Odio non avere fatto di meglio e non essere stata capace di fermarmi […]. Con la mente allora metto in ordine e lavo prima me e poi lui.
Tolgo le federe, le strofino col sapone e le sciacquo con lo spruzzo della doccia […].
Asciugo le lenzuola al sole e le rimetto stirate e pulite sul letto. Quindi lo sollevo e lo infilo nel suo letto fresco, gli sprimaccio il cuscino e controllo che abbia i capelli ordinati e le mani belle distese sulle lenzuola. Mi siedo di fianco a lui e lo bacio sulla fronte e sempre con la mente, lasciò che Niccolòammaniti dorma di un sonno quieto.
Niccolò Ammaniti è stato barbaramente ucciso. I media impazziscono, i fan lasciano bigliettini e lacrime sulla bara in diretta tv, l’Italia tutta s’interroga e ha paura. Intanto la polizia brancola nel buio, mentre l’assassino si aggira ancora per le strade in cerca di altri scrittori. Un’assassina, in realtà. Una studentessa come tante, insicura e un po’ sola, che si barcamena tra la tesi di laurea da preparare e il lavoro di commessa in una boutique, la sua imprevedibile amica Matilde e una mamma sempre lontana, senza perdersi nemmeno una presentazione letteraria o un reading di poesia. Lara è infatti una vera e propria divoratrice di romanzi. E di scrittori. Quel che nessuno infatti sa – e che nessuno può sapere – è che Lara è una vampira, con una fame di libri che trascende il metaforico per diventare mortalmente reale, specie se si hanno una predilezione per i rapporti orali e un’irresistibile passione per la letteratura.

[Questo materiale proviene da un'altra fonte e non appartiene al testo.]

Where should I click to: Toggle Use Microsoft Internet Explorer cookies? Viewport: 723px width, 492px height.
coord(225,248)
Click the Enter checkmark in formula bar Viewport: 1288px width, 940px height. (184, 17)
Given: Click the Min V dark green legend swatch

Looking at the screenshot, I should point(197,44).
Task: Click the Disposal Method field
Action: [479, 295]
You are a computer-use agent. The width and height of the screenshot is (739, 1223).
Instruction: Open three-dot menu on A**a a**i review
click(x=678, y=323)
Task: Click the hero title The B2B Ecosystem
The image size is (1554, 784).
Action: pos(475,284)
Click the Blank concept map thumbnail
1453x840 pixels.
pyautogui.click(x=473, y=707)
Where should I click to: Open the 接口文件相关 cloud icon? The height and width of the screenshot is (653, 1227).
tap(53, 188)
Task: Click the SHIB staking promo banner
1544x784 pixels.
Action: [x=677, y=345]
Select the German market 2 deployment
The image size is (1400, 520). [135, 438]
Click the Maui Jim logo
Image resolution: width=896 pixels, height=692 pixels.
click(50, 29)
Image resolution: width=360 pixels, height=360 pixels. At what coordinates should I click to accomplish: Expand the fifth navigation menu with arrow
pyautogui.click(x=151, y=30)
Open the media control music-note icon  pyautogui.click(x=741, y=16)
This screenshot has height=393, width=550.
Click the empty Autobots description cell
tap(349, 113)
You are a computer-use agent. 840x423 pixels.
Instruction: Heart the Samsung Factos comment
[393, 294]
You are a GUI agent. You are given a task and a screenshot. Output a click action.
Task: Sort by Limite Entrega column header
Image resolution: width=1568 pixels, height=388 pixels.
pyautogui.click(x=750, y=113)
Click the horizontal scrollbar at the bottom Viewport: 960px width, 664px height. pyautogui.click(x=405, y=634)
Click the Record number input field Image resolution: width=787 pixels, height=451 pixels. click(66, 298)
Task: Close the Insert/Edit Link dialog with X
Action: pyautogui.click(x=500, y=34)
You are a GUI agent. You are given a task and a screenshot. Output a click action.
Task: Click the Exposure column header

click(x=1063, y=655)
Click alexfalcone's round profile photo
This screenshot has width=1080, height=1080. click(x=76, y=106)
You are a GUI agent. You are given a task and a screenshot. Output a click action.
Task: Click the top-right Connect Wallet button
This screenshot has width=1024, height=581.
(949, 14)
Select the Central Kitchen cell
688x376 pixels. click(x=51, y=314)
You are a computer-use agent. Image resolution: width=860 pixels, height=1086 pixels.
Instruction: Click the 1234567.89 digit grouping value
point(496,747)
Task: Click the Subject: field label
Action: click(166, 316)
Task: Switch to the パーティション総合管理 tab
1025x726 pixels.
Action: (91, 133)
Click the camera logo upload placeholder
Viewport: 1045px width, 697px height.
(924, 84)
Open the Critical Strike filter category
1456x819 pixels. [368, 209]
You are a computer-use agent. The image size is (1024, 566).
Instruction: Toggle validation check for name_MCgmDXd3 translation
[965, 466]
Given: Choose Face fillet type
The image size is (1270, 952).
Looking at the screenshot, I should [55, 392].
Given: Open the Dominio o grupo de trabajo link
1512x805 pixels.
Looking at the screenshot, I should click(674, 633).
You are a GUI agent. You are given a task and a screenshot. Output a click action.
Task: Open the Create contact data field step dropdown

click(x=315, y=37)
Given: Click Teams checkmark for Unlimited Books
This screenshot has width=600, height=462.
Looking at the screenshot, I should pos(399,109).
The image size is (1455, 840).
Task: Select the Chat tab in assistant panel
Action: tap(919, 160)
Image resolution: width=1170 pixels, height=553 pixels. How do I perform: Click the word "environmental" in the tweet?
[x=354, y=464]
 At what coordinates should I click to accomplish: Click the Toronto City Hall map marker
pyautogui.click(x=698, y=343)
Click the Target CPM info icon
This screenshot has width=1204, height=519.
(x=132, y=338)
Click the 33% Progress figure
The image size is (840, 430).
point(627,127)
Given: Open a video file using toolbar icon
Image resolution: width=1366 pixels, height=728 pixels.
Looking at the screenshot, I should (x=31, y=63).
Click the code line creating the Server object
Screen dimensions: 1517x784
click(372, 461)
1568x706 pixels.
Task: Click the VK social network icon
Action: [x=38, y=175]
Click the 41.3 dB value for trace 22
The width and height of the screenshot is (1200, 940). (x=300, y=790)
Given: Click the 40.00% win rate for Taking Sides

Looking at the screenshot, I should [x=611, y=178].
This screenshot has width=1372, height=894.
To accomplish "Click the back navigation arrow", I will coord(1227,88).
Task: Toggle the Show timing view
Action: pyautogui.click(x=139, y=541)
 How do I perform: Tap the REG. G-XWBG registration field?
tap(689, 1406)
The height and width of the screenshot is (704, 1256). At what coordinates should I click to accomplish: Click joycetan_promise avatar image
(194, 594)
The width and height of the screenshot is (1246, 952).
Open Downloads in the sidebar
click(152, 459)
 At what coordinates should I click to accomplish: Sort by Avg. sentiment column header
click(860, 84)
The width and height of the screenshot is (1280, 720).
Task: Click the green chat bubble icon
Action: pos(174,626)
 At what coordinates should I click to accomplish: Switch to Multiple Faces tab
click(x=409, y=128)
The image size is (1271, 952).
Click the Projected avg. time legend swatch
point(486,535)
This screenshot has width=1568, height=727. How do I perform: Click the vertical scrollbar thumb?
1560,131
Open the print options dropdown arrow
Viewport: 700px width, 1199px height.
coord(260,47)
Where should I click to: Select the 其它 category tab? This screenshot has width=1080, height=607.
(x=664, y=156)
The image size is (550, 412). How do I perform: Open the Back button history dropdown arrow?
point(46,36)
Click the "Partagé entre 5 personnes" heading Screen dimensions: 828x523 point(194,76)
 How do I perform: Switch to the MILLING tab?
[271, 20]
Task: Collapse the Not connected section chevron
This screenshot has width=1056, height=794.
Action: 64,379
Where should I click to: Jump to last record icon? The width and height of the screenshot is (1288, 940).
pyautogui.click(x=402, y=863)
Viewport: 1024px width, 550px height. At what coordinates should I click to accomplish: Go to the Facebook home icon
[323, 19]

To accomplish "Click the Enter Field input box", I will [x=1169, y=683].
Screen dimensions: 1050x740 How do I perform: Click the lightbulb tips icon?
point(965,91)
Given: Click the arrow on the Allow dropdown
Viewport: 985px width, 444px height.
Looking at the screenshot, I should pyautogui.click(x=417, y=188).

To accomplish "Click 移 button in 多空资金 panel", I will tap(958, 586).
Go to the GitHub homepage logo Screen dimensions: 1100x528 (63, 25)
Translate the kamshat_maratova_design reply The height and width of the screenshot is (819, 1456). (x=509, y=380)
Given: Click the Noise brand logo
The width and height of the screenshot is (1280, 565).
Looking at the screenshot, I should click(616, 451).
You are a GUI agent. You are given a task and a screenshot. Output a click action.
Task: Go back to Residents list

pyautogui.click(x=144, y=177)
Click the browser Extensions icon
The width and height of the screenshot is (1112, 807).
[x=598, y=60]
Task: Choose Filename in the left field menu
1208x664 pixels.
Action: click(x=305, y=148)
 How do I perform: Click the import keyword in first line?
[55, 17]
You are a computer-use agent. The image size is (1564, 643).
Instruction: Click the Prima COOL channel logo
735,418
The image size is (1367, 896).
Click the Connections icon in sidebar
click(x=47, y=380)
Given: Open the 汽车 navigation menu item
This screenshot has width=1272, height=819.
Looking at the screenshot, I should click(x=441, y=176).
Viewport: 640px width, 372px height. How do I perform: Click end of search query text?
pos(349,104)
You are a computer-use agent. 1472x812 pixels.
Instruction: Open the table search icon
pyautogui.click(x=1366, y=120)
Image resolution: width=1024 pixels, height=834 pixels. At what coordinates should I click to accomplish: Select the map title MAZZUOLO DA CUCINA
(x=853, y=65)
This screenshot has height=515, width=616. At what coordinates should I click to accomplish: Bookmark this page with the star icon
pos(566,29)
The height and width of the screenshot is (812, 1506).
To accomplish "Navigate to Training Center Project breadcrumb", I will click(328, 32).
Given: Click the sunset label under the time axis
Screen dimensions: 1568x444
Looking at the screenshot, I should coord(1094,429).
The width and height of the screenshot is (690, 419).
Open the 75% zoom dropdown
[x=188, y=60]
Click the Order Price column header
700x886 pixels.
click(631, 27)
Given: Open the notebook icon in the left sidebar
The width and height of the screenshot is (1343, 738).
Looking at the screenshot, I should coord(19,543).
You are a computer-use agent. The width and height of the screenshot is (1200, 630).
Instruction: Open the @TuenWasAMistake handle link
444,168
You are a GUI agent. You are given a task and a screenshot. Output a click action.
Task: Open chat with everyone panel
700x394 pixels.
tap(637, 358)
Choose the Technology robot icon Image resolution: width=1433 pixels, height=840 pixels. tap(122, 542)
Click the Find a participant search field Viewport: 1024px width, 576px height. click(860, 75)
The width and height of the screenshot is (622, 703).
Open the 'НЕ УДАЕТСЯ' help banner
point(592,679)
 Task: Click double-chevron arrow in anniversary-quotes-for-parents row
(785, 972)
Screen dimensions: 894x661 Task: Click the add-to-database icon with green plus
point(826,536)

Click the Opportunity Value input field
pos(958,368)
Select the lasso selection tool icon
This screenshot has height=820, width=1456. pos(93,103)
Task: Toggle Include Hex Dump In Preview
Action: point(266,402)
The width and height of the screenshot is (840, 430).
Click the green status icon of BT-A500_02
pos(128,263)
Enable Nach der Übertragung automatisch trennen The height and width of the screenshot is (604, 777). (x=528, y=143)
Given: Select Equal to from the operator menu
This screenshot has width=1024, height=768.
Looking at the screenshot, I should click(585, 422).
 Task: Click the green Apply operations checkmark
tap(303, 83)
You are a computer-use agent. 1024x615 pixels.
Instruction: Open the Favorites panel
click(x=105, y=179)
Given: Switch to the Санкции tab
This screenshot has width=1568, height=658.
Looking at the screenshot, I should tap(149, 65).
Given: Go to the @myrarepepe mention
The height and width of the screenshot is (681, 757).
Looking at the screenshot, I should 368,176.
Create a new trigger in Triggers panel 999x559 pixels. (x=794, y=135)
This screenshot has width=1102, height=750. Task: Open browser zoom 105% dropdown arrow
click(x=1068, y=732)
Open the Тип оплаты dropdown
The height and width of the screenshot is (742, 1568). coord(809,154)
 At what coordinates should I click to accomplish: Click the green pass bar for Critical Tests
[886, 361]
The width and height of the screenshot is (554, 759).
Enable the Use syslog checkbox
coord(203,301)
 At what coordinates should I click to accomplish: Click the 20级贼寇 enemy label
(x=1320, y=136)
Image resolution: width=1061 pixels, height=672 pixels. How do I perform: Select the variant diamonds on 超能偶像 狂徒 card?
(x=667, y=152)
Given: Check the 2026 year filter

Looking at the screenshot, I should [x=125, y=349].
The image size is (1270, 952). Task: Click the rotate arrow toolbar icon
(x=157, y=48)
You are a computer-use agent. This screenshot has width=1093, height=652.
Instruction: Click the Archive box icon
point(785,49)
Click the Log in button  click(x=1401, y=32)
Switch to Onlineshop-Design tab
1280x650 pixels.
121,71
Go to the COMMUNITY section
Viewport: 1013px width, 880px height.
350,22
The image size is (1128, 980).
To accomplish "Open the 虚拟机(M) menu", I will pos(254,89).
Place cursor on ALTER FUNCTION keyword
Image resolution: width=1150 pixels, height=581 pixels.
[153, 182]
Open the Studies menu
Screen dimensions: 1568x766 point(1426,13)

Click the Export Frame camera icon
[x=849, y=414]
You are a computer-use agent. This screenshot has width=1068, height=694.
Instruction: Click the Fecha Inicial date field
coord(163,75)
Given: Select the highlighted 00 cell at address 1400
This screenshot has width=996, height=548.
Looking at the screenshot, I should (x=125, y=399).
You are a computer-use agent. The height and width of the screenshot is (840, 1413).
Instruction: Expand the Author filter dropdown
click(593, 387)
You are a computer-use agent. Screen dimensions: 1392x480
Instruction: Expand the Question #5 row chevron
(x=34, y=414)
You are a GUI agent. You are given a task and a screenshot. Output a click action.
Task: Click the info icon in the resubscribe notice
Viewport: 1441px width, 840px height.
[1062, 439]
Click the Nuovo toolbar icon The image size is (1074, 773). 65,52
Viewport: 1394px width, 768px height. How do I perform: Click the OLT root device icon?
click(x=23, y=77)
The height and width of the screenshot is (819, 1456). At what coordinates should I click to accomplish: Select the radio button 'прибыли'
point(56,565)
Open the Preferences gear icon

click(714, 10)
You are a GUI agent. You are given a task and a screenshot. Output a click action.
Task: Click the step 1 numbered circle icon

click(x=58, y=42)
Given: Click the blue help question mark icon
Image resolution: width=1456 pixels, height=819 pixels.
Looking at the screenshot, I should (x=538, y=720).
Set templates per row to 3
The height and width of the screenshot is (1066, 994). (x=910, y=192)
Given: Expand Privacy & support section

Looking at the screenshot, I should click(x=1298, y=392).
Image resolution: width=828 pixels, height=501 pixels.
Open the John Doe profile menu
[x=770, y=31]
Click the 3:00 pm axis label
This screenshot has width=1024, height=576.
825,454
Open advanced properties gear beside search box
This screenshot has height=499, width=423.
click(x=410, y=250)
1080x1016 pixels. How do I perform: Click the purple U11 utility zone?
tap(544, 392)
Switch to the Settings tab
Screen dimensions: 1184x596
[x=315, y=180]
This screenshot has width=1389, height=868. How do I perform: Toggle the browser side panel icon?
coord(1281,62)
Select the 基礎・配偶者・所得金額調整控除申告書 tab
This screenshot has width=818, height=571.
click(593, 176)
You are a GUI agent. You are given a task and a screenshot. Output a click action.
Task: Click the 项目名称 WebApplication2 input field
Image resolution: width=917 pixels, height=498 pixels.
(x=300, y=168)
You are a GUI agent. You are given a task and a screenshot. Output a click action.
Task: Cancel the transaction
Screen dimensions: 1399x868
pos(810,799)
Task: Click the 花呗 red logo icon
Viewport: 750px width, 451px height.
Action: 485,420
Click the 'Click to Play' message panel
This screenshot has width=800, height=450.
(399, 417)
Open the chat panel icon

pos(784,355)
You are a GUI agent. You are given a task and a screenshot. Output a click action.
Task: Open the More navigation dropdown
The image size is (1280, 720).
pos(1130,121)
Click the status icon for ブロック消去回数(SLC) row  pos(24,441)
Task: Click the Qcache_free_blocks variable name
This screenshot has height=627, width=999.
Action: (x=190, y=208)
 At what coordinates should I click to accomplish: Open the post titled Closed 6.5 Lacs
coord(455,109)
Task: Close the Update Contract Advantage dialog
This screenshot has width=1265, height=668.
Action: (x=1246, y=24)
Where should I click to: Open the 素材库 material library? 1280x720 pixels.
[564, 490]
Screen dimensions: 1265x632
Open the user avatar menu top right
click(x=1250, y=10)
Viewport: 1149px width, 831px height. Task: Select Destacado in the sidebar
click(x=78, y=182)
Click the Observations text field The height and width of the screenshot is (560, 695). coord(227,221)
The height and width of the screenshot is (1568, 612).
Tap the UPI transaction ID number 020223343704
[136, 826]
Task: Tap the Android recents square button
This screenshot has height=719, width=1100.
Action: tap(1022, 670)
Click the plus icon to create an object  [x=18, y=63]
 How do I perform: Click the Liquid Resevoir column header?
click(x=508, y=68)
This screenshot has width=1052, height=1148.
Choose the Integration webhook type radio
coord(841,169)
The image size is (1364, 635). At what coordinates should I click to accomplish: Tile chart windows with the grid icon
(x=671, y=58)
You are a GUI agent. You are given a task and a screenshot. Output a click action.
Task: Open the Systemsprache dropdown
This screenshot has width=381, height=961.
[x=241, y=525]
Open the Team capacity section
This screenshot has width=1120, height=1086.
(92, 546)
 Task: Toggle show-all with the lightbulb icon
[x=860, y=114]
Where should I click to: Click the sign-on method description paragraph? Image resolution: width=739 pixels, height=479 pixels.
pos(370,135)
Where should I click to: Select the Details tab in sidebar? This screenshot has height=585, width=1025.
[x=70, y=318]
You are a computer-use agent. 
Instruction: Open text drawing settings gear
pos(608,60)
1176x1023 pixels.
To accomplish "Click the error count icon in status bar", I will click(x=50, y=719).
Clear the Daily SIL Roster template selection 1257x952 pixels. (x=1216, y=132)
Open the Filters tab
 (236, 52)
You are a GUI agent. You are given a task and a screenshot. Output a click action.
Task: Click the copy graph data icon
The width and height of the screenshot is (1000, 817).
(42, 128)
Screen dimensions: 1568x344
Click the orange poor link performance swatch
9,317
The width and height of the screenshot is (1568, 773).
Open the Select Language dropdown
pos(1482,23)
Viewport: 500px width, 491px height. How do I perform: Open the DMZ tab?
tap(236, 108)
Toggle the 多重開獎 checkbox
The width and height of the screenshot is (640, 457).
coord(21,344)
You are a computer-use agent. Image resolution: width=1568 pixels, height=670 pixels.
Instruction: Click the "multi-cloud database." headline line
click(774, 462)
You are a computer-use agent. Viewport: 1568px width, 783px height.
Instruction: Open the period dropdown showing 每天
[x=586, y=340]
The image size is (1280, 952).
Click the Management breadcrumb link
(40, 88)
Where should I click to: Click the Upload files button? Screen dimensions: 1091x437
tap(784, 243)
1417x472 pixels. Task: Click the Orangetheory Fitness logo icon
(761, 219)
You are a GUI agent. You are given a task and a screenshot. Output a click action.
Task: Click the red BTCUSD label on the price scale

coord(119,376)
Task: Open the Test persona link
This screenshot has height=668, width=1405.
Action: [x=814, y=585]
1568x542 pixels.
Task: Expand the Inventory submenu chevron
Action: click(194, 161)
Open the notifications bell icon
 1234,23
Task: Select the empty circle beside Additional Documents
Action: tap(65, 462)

Attraverso il ritratto surreale e tenero, sanguinario e a tratti esilarante di una groupie assassina che percorre il mondo delle lettere vivisezionandone i protagonisti, i riti, i vizi e le manie, Vampiretta ci regala una perfetta rappresentazione rock’n’roll dell’attuale rapporto tra scrittori e lettori, in cui la passione per la letteratura si reifica in un culto isterico per l’oggetto libro e per lo scrittore stesso, smarrito tra festival e “colazioni con gli autori”, da vedere e toccare, più che da leggere.